Correlation between the related measuring features of the phrase form and translation Scores
In this study, the part-of-speech tagging software (Claws7) was utilized to lexically annotate the translations. This section examined the quality of translation at the language form level by matching the 2-4 phraseological units of both the part-of-speech tagged translation to be tested and the best translation. The three translation quality assessment variables in this section are the match degree 2-4 part-of-speech tagged phraseological units. Since the same part-of-speech tagged phrases can correspond to distinctive specific expressions, this section did not need to filter the phrases, and the number of phrase matches can be counted repeatedly. In addition, the calculation method of match degree and correlation in this section was consistent with the above section on phrase meaning measurement. The specific details are shown in Table 4.

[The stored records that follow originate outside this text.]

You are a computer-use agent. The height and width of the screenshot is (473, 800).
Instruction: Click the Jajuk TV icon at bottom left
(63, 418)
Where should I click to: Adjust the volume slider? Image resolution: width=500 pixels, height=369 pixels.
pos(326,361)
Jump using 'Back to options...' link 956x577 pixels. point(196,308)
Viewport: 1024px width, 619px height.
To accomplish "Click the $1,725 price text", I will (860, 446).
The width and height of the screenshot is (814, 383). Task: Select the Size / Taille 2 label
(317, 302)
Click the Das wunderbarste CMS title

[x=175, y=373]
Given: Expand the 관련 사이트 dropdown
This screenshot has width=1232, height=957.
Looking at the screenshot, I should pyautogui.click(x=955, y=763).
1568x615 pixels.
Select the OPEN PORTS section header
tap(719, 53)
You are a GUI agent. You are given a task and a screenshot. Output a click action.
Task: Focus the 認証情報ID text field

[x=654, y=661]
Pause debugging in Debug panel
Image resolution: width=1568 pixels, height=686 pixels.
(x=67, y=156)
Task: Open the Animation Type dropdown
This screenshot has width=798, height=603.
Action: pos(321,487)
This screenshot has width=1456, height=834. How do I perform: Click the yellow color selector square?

As shown in Table 4, most of the match degrees of the 2-4 part-of-speech tagged phraseological units are significantly positively correlated with the translation grades of the three genres. Compared with the previous section, the correlation is slightly weaker than that between the matches of the 2-4 phraseological units and the translation grades of the three genres. In explanatory essays, the correlation between the match degree of part-of-speech tagged phraseological units and translation performance is more momentous, and the correlation coefficient is higher than that of narrative essays and argumentative essays as a whole. The part-of-speech tagged bigram has the highest match degree of .684**, and the part-of-speech tagged fourgram has the lowest match degree of .456**. The correlation between the match degree of 2-4 part-of-speech tagged phraseological units and the grades of argumentative translations is slightly weaker than that of explanatory essays. In descending order, it is the match degree of the part-of-speech tagged bigram, the match degree of the part-of-speech tagged trigram, and the match degree of the part-of-speech tagged fourgram. The correlation between the match degree of 2-4 part-of-speech tagged phraseological units and the scores of narrative translations is the weakest among the three genres. The highest is the match degree of the part-of-speech tagged bigram, only.322**, and the part-of-speech tagged fourgram match degree does not correlate with the grades of narrative translations.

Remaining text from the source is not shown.